◆ REQUIRED ACTION
The material below holds pictures, which are to be left out; copy exactly the lines from the one with "Task: Collapse the vv-int.io domain node" through the one with "Click avatar beside 停水停水 message".

◆ DATA FOR PROCESSING
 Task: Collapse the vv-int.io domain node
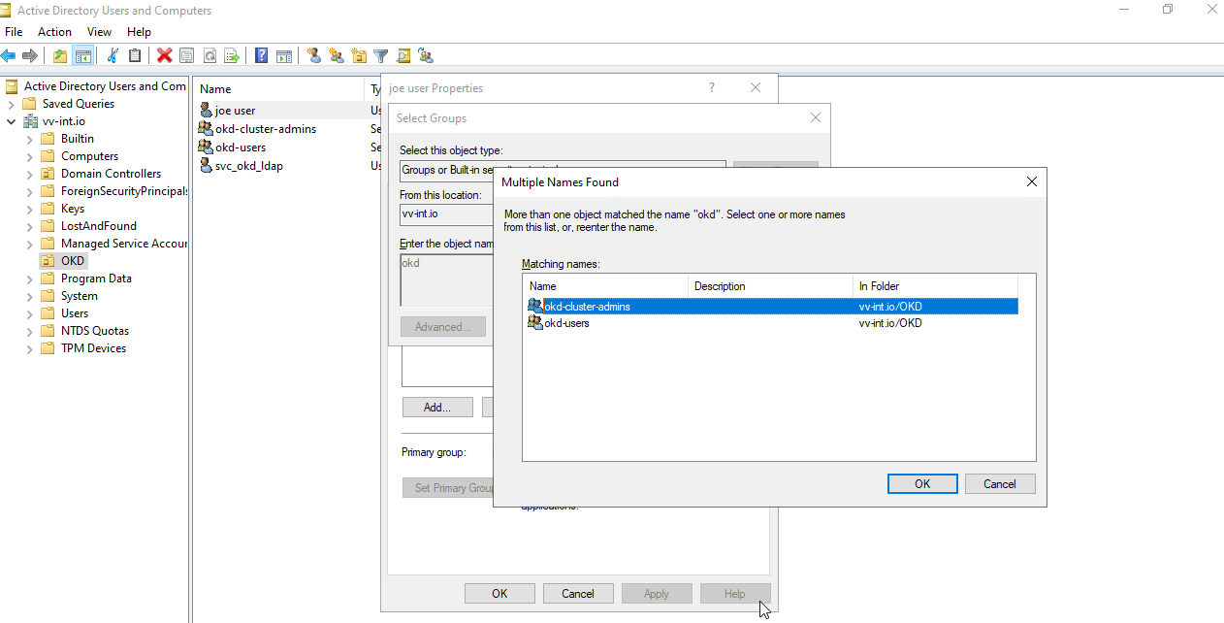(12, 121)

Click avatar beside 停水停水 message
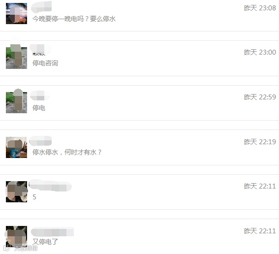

==

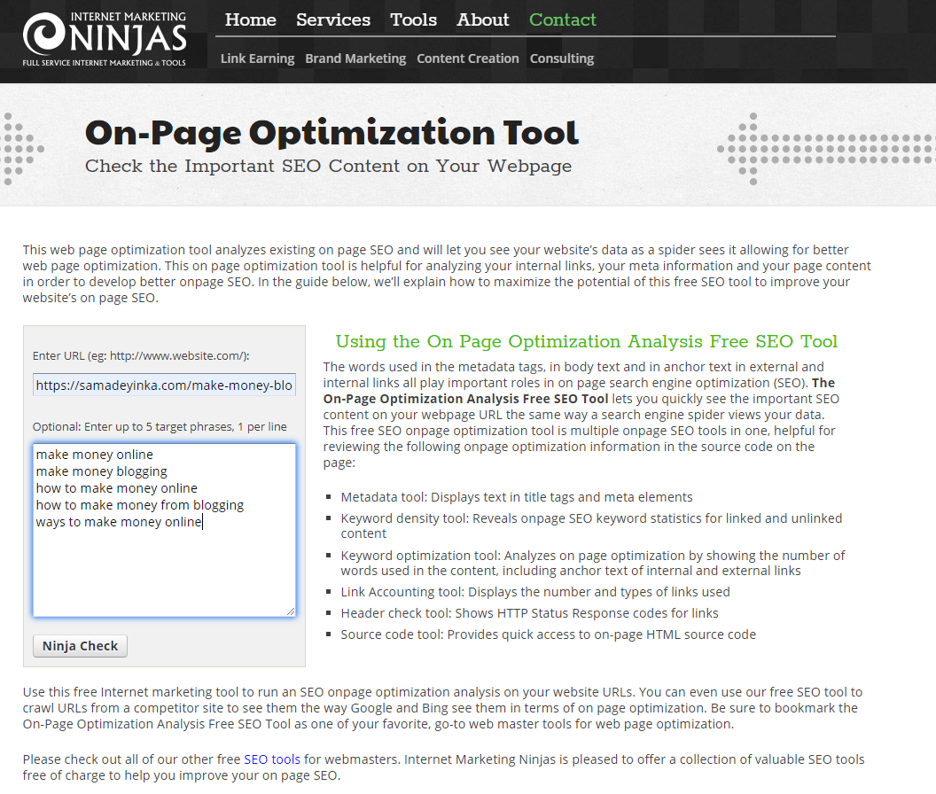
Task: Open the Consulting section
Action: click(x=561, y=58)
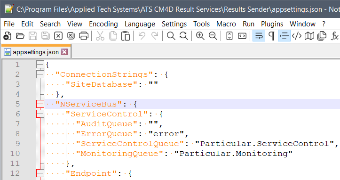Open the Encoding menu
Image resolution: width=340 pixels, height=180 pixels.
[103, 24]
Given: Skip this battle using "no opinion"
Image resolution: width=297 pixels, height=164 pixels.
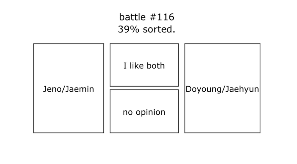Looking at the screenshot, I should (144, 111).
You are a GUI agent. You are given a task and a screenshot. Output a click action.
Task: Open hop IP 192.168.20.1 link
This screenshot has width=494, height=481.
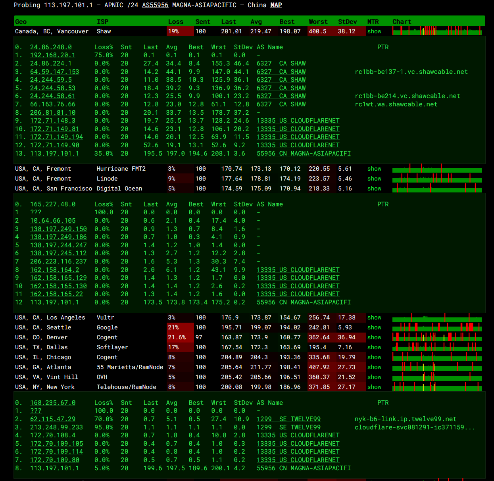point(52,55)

* * *

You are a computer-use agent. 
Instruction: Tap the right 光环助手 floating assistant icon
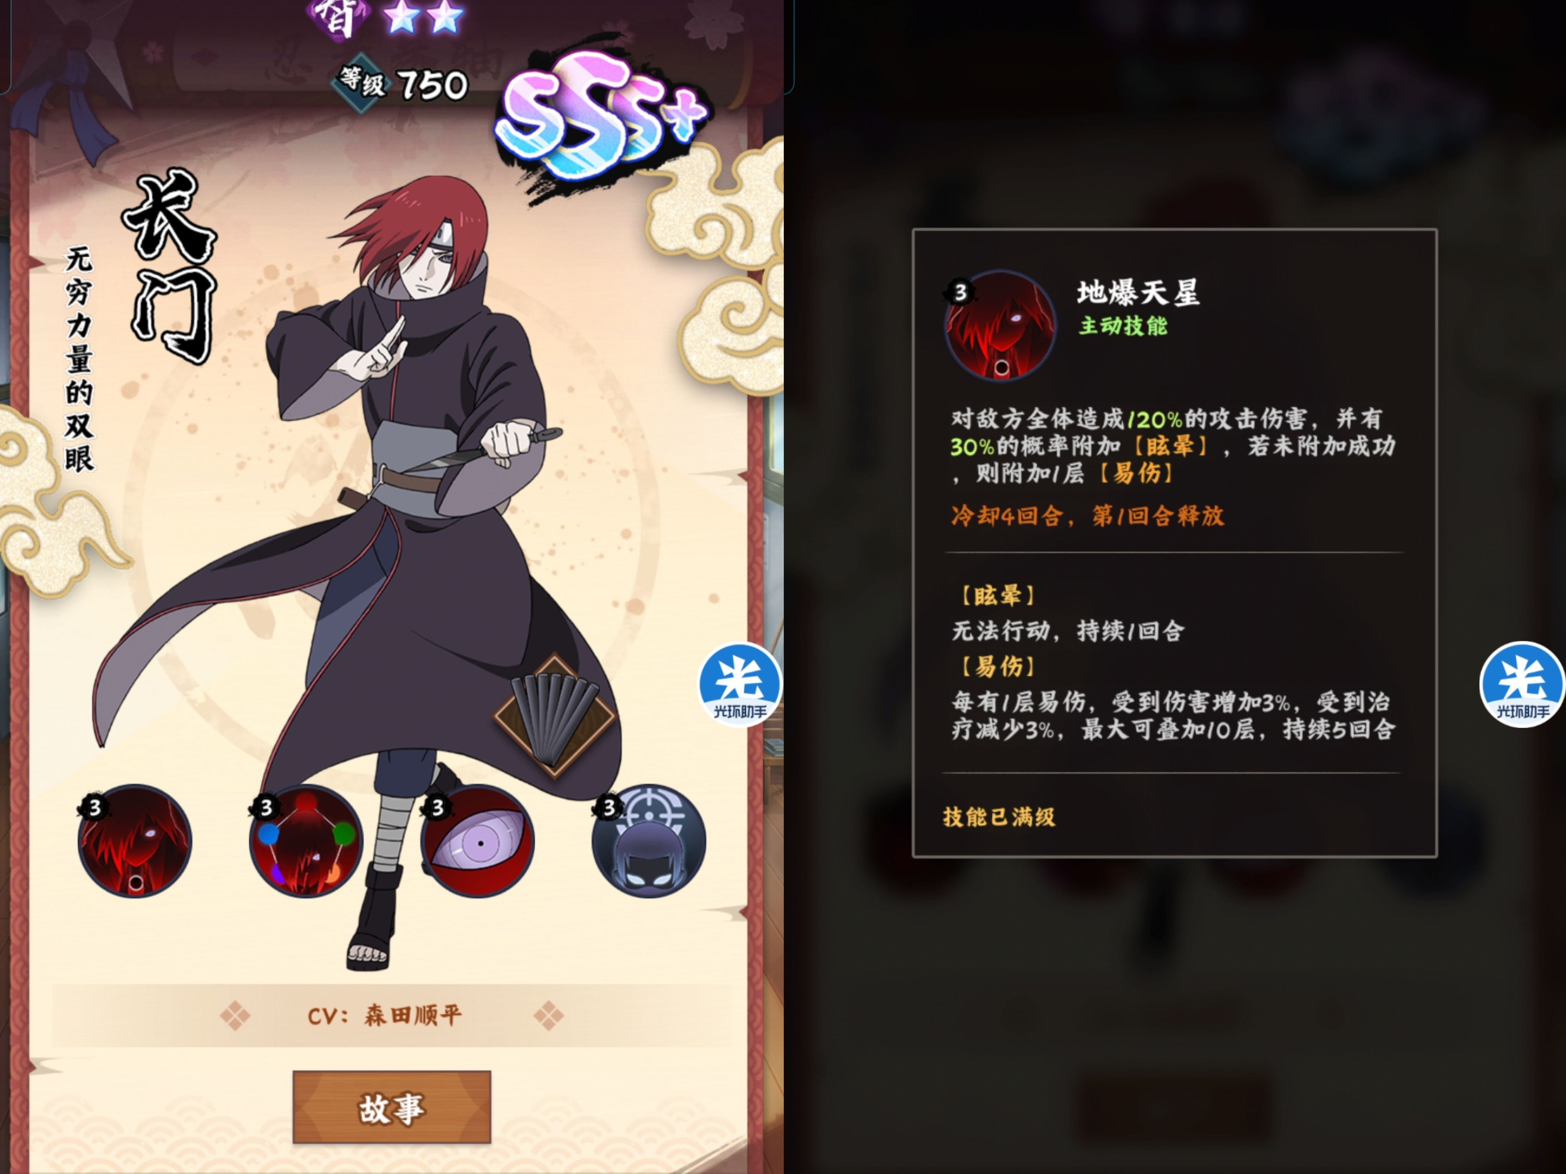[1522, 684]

◆ YOUR SOLUTION
 Task: Collapse the vv-int.io domain node
(12, 121)

Click avatar beside 停水停水 message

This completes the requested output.